Delegation is not abdication
A common refrain in innovation literature is that failure should be expected, celebrated and even rewarded. How, then, can good work be distinguished from bad? How can team members making strong contributions be identified
Delegation is not abdication. Set limits on the consequences of experimentation that those on your team can take without involving you. Think of it like a risk budget. In most organizations, budget authority is delegated in a measured way so as to protect the organization for large misallocations of funds, but at the same time permits staff to act without seeking permission for purchases within their scope of responsibility.
Because a “risk budget” is less cut-and-dry than a fiscal budget, this involves contact with staff where they lay out the innovation they wish to implement and the risks to the upside and downside. Conversations of this nature will reinforce that innovation is a priority, develop the language of innovation, and make transparent the amount of risk you will allow your team members to take on their own.
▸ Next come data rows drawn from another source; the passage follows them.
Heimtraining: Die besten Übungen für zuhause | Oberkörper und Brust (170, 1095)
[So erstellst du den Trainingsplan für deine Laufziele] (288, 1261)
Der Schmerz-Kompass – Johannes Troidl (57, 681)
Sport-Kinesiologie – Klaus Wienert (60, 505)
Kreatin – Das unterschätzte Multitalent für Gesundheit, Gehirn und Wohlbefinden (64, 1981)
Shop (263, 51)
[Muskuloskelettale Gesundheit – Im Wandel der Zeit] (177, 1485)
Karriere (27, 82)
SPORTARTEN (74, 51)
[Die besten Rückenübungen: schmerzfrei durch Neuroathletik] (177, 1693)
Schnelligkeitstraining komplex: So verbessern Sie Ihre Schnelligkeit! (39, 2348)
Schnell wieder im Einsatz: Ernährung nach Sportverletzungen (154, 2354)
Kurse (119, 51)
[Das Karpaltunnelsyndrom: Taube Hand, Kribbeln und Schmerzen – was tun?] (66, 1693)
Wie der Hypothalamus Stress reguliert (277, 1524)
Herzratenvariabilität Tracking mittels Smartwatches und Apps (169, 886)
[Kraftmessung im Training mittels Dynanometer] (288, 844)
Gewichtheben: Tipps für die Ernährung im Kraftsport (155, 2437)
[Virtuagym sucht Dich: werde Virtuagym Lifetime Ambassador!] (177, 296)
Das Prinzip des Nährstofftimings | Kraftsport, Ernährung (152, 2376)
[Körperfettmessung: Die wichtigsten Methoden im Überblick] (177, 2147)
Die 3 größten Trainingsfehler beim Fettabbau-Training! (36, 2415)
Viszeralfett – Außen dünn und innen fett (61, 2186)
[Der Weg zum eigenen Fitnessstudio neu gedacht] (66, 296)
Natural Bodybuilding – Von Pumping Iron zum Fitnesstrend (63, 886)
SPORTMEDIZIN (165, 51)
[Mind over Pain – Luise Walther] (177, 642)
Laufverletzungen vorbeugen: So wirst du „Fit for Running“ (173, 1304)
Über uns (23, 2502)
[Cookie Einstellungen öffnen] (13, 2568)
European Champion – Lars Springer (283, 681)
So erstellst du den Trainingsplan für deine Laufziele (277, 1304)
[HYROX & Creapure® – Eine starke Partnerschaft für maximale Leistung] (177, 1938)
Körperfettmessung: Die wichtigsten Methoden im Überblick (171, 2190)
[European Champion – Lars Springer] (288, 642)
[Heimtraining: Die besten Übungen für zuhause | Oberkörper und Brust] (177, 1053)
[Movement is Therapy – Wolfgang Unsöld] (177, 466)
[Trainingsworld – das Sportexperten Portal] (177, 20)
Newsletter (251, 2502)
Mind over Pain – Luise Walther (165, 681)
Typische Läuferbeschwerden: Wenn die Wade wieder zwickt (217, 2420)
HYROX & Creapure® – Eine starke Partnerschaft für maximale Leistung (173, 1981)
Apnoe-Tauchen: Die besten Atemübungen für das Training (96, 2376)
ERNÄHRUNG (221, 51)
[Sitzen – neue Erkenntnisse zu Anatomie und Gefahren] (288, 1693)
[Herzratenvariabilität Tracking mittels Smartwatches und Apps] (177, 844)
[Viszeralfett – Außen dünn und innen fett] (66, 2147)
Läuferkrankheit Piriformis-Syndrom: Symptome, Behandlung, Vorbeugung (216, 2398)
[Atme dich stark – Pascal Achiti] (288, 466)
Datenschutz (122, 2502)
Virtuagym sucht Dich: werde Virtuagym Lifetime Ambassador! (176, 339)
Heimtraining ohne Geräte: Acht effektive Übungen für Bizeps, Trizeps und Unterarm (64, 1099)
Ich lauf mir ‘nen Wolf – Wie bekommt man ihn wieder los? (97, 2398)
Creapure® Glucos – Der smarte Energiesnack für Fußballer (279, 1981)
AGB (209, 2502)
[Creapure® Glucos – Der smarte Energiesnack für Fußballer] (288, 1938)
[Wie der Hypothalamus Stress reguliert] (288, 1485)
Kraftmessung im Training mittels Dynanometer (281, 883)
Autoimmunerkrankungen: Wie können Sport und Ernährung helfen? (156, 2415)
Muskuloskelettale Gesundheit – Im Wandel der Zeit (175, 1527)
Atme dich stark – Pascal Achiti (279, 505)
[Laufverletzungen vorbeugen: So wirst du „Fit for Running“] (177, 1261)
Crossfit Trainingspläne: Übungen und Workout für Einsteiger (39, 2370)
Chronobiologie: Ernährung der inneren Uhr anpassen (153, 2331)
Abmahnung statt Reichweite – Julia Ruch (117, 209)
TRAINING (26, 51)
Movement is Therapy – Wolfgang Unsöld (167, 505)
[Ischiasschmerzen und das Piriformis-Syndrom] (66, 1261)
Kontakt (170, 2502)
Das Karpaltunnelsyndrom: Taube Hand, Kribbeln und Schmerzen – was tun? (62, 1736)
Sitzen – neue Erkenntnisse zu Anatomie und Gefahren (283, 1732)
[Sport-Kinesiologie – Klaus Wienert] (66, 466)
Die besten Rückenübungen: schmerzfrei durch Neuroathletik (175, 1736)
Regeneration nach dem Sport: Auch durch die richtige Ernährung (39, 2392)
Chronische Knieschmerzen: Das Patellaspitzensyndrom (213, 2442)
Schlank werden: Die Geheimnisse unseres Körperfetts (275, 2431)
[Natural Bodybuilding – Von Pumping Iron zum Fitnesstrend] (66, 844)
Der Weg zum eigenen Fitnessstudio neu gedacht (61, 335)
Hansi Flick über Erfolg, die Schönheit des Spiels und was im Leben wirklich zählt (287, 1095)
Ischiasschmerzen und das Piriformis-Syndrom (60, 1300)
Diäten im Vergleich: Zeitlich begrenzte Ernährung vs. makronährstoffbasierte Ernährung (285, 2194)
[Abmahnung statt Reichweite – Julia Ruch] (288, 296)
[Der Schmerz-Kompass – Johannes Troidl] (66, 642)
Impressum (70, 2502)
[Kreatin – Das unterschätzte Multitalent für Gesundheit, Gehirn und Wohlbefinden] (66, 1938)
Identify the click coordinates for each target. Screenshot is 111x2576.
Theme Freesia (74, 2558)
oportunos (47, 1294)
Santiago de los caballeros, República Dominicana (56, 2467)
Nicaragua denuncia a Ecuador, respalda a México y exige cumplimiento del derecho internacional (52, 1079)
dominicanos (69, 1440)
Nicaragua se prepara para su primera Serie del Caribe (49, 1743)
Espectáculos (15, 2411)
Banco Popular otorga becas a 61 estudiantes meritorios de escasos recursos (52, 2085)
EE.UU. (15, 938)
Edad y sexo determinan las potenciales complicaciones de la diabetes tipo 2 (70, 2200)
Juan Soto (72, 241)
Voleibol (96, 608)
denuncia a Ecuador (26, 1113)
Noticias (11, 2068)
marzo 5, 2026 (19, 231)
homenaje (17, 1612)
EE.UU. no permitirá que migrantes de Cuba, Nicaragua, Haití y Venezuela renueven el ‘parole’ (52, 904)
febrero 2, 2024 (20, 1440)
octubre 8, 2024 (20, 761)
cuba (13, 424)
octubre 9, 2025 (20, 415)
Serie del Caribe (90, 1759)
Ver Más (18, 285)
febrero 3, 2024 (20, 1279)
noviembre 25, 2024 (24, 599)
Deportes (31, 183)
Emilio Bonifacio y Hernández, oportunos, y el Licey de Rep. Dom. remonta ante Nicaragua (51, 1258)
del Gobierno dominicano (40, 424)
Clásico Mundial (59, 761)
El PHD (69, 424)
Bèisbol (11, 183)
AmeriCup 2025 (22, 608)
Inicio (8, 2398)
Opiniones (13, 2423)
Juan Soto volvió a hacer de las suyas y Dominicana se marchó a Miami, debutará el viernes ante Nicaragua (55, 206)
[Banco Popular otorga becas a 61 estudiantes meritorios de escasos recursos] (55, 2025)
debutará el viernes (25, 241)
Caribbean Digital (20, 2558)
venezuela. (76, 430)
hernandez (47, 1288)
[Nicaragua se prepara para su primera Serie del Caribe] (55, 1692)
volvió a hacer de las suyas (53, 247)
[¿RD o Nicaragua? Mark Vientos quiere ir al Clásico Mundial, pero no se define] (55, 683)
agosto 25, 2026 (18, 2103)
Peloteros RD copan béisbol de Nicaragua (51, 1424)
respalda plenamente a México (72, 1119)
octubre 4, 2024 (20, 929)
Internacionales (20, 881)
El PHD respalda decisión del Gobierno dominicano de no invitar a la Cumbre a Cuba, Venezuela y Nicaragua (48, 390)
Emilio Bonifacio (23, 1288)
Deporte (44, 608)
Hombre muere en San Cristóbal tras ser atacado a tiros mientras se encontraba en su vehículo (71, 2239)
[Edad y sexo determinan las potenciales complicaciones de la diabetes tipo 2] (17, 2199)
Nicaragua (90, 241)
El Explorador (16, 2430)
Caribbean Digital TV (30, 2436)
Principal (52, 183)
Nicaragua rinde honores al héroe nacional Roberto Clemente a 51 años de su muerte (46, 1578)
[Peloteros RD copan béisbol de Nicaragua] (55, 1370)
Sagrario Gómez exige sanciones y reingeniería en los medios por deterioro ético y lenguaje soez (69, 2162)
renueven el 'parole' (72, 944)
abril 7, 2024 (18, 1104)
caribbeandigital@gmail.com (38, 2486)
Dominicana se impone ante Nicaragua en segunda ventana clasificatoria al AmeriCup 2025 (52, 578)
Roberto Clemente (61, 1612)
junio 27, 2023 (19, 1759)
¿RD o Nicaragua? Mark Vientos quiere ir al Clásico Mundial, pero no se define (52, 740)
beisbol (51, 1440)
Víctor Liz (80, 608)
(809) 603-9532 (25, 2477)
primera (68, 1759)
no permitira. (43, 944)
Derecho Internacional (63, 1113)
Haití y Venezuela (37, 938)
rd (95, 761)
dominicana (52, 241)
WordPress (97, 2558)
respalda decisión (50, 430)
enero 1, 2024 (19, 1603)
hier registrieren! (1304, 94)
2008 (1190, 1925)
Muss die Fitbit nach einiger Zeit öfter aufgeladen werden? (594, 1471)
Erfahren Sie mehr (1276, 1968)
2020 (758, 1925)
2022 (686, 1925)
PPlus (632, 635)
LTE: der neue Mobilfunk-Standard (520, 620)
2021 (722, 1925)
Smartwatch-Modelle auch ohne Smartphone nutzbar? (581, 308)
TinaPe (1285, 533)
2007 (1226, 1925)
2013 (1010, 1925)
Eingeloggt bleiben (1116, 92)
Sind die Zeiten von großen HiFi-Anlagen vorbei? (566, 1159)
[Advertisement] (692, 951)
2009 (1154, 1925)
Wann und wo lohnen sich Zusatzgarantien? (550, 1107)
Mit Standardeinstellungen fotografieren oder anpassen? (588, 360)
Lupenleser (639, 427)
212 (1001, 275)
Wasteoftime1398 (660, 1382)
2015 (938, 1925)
Under this model, staff are safe from the downside of the risks they undertake. Whether the upside or downside occurs, the staff member’s willingness to take risks should be rewarded.
Nevertheless, a team member can be held to account if they take risk beyond the limits set, or if they allows risks to increase due to inattention.
Learning from failure
Failure is expensive. Treat it as an investment.
SpaceX blew up several rockets on its way to its current string of successes. With each launch, the company gathered crucial data and analyzed it for the causes of failure.
Your team must feel safe revealing where attempts at innovation have failed, and reviewing the causes with others. Without this safety, the valuable lessons of failure will be lost.
“Failure is an option here. If things are not failing, you are not innovating enough.”